*Exercise goal*
Scan the material below for "chevron", then return each line that contains it.

*Data section*

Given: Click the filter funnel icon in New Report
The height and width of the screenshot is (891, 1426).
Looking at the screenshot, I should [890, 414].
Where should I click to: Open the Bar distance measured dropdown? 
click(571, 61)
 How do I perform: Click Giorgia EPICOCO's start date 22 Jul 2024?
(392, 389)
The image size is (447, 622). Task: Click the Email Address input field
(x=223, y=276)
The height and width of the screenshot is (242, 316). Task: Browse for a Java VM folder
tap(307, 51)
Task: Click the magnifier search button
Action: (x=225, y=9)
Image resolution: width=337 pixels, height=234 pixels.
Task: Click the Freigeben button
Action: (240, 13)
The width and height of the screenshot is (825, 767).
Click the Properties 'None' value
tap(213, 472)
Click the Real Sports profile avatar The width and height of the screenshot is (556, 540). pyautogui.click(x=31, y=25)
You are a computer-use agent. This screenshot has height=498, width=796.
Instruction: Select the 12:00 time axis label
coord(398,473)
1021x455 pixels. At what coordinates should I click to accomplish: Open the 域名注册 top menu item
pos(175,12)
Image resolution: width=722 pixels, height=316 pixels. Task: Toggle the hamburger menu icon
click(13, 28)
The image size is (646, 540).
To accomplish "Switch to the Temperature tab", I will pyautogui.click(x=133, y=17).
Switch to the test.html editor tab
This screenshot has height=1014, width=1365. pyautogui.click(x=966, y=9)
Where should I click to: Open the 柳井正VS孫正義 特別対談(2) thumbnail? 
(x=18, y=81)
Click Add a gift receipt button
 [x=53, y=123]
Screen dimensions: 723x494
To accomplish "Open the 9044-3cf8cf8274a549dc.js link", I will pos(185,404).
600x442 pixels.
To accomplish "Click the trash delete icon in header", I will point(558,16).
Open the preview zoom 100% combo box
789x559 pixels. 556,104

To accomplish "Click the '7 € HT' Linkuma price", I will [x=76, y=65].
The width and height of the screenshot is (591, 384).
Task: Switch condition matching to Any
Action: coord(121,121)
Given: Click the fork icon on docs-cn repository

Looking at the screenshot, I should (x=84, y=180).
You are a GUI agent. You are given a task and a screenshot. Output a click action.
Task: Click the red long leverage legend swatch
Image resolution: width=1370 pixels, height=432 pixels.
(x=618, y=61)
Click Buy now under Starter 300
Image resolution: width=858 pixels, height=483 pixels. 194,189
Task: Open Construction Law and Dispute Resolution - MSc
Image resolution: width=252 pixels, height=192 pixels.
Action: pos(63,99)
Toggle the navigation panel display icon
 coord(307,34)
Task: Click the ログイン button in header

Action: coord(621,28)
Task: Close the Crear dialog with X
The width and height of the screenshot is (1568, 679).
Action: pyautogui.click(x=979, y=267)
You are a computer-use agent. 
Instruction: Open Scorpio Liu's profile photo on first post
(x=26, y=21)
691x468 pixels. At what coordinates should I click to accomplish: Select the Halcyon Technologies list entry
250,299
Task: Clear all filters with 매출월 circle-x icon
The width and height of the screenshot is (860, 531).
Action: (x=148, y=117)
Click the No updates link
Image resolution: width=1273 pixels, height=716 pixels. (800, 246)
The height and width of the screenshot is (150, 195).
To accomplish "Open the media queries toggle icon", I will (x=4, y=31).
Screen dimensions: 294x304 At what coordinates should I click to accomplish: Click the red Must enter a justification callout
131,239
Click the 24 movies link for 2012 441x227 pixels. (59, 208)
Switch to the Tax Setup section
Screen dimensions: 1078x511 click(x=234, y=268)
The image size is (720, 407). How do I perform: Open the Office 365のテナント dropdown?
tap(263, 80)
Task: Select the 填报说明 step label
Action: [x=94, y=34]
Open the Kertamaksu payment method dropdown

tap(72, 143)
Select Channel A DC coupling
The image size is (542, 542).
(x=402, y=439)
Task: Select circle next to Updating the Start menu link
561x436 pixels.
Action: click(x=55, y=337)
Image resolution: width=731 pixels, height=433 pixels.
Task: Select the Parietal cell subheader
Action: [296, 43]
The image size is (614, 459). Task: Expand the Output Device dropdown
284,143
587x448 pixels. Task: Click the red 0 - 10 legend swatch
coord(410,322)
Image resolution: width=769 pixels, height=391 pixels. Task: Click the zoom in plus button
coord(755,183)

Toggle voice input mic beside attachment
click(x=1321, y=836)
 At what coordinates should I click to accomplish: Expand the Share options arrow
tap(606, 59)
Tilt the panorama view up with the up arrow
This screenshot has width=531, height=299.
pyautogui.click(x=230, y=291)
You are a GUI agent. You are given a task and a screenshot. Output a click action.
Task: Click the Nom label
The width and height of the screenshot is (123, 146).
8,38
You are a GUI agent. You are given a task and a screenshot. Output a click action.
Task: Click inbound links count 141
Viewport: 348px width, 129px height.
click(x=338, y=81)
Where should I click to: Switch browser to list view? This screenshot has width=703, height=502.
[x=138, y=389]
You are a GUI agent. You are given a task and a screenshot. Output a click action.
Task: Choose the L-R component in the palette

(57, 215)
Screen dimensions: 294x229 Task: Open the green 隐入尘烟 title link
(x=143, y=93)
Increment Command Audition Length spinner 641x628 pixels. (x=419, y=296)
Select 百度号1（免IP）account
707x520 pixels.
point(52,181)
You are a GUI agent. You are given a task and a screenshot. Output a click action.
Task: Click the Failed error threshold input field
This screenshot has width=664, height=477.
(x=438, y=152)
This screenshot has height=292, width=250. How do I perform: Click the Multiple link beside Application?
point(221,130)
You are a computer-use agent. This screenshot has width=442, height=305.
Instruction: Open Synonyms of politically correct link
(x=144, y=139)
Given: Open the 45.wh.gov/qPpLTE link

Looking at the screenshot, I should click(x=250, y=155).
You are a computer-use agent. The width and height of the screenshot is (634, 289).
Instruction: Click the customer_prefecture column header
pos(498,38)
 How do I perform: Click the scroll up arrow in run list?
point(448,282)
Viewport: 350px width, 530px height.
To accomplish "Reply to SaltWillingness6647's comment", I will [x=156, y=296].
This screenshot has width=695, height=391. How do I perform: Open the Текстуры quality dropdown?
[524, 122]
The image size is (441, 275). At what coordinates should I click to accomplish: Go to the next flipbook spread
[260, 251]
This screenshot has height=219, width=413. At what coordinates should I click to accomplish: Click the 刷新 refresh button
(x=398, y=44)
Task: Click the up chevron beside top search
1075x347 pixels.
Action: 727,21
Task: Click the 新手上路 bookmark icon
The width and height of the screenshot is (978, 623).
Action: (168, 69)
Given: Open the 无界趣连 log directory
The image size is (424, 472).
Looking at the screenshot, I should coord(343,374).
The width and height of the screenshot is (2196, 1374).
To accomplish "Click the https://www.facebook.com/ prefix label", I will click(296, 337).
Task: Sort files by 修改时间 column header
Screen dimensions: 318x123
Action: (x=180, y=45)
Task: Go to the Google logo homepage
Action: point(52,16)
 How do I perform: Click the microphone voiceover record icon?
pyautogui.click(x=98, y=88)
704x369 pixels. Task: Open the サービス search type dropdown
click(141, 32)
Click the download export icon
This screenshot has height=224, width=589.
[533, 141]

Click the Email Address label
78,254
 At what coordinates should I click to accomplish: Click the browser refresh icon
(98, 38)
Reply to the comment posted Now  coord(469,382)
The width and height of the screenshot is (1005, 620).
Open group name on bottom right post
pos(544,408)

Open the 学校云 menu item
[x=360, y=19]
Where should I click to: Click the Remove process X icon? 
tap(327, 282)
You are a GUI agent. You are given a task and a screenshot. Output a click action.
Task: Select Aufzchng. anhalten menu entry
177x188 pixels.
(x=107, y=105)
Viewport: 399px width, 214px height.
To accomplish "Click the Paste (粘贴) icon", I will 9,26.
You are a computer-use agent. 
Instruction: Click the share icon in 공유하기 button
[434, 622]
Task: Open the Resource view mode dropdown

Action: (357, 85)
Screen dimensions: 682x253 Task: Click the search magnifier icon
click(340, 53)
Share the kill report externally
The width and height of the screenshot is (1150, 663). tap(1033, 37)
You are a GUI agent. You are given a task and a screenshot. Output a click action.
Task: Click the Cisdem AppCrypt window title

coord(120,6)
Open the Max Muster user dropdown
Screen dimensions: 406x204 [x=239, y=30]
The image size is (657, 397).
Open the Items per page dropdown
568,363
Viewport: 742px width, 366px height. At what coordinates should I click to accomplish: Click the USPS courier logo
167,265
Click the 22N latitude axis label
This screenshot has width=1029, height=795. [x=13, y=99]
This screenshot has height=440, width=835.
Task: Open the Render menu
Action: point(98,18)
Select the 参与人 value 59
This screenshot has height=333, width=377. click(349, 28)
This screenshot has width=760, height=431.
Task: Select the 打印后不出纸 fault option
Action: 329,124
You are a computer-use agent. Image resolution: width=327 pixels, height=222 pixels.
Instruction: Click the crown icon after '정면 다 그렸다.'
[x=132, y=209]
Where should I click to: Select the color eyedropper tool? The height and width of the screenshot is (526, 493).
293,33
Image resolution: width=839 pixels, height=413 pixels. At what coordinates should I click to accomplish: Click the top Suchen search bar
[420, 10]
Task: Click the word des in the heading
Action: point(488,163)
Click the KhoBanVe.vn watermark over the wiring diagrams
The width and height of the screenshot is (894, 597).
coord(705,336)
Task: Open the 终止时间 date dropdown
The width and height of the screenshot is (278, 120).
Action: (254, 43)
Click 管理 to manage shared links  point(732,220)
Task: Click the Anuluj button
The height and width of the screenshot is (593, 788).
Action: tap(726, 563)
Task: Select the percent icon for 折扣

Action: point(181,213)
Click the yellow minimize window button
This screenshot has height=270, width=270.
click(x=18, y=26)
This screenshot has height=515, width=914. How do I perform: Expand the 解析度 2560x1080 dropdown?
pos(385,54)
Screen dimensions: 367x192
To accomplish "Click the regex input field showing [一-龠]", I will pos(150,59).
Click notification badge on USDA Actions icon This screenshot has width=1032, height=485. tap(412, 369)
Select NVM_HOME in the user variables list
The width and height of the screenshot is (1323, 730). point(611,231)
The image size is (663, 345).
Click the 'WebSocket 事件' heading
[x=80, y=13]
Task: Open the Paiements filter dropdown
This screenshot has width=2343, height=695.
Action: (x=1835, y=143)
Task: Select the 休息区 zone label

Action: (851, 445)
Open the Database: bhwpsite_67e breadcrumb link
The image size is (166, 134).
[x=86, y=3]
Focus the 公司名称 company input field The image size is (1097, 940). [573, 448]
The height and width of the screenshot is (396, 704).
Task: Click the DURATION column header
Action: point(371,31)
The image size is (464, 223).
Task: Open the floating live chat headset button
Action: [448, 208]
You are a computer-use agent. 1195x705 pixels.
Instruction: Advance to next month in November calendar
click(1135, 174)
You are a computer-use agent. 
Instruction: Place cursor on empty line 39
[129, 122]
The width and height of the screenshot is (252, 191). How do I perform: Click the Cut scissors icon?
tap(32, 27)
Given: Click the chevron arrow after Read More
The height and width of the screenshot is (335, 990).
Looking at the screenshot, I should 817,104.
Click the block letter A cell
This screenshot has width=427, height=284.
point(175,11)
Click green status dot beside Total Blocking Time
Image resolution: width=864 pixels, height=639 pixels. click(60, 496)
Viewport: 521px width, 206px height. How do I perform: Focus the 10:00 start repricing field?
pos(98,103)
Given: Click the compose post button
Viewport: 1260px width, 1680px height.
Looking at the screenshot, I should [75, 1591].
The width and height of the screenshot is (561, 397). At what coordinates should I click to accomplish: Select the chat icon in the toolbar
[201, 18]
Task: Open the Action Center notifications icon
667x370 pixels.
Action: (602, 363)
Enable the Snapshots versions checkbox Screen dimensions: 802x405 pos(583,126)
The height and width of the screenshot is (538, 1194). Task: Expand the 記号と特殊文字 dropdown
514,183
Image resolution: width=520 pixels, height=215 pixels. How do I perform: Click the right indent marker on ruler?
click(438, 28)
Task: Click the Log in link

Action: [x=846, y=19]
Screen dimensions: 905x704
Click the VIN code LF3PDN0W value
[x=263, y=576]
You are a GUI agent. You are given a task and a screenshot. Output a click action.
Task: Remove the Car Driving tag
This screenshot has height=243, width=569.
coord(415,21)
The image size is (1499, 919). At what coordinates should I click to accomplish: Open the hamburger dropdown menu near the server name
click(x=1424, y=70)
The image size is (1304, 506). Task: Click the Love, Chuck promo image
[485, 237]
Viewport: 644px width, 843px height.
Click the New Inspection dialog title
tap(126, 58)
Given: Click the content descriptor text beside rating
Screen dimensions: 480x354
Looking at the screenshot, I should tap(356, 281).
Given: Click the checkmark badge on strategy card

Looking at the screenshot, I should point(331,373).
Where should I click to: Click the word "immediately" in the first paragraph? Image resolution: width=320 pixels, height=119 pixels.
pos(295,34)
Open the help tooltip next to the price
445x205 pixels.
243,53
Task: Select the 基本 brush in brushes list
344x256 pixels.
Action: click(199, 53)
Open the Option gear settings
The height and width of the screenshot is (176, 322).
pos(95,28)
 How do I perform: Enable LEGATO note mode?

*Answer box*
Task: Click the up chevron beside top search
Given: Click the chevron arrow after Read More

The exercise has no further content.